Do you have a mentor/ artist/ art piece/ exhibition/ book that you think has shaped you in such a great way and helped you become the person you are today?
We have had the good fortune of having many influential figures in the creative world who have been generous with their guidance and good advice. I hope all hard working creatives out there can enjoy and understand the importance of these figures in the creative industry. People and interpersonal relationships are fundamentally important in our humble opinion.
In your opinion, do you think galleries require a physical presence?
I believe we have recently seen a huge shift in the gallery/ client relationship: the physical interaction between the parts is still crucial, don’t get me wrong, but have been drastically changed in recent years. All the pieces we work with, require a great quantity of supporting information such as pictures, videos and historical documents: this is when multimedia and various platforms help sharing this information to ease the process and give confidence to both us and the clients.

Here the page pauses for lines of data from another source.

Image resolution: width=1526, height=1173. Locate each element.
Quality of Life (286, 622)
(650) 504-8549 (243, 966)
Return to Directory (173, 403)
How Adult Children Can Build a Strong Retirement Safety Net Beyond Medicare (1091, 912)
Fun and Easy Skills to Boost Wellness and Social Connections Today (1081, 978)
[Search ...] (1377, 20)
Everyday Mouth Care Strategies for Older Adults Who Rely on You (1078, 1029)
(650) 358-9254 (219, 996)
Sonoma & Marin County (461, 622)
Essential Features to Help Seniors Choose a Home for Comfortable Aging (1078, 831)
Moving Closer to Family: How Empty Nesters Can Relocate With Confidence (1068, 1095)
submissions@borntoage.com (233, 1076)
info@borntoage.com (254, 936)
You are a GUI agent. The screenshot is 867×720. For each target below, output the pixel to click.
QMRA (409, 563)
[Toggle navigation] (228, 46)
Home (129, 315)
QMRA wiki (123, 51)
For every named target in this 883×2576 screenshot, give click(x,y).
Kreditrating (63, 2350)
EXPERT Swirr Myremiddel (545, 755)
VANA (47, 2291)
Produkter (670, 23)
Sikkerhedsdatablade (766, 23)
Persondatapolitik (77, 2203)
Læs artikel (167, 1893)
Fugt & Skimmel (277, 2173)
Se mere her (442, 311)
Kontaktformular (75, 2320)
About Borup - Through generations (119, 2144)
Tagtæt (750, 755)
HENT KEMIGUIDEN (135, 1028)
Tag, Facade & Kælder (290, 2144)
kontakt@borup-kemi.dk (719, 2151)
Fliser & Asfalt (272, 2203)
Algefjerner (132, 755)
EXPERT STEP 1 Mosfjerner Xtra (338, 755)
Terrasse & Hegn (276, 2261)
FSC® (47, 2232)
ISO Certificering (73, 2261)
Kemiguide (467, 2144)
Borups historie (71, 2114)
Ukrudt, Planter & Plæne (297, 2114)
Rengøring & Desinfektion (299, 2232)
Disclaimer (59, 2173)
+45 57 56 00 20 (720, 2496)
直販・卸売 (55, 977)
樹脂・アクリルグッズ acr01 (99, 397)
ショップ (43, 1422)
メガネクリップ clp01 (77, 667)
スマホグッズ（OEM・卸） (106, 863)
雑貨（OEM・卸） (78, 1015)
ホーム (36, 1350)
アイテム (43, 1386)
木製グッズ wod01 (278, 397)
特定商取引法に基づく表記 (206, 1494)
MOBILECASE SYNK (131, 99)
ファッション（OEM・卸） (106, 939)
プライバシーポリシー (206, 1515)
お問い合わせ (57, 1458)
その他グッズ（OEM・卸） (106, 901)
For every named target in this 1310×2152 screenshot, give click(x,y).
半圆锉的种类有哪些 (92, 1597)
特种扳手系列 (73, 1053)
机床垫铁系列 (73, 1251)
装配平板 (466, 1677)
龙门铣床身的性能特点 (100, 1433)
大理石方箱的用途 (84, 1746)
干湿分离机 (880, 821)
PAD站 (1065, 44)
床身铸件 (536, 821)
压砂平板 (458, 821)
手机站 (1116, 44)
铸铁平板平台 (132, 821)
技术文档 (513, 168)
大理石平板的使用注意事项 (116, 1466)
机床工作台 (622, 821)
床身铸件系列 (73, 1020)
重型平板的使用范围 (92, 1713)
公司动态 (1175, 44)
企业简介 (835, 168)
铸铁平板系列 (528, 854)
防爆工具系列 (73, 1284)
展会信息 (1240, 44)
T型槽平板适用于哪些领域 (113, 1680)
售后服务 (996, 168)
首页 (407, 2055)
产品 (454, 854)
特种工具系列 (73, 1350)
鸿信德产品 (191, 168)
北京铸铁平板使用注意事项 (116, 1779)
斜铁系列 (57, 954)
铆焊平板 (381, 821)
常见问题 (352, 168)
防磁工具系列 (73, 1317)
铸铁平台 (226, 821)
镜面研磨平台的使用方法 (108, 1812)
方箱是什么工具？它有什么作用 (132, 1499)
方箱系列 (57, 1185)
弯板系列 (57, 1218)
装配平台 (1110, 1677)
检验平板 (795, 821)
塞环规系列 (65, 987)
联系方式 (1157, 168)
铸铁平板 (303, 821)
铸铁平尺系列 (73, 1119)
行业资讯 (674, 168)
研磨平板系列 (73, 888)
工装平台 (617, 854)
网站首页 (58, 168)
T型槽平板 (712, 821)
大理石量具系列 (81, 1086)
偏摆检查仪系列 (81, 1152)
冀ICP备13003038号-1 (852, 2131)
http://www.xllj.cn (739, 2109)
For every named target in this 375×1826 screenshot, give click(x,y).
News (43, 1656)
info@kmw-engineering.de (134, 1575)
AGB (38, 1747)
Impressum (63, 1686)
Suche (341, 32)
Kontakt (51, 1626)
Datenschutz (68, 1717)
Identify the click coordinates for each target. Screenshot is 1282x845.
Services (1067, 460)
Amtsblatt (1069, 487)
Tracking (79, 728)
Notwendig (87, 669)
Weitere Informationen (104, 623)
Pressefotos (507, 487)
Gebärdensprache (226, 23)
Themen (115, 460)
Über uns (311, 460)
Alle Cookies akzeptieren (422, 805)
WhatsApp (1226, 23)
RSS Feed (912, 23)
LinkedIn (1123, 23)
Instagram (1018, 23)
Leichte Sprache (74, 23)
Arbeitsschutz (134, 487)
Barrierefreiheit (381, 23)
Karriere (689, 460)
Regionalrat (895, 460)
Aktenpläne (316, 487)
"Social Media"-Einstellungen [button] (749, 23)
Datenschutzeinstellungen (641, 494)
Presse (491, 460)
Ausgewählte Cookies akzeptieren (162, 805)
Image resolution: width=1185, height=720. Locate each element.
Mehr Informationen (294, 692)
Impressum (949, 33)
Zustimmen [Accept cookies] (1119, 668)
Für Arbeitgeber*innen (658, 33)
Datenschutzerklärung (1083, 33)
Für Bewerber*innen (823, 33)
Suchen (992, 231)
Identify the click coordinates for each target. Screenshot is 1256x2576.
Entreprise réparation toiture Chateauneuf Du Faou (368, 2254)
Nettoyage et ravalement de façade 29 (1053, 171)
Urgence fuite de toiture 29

What are you working on currently?
We have focused all our energy recently on the launch of Andrea’s new line of collectible design. It has been in preparation for quite a while now and it seemed like the perfect moment to go out there and share his creative genius!
What insights from your own experience can you share to empower others in the art world?
The importance of our history, our visual heritage, as designers, as artists of collectors, our way to conceive an idea, elaborate and make it physical, have never been so important as of today. We are surrounded by a plethora of new ways of expression and well, more doesn’t necessarily mean better: we should learn and appreciate the past in order to grow further.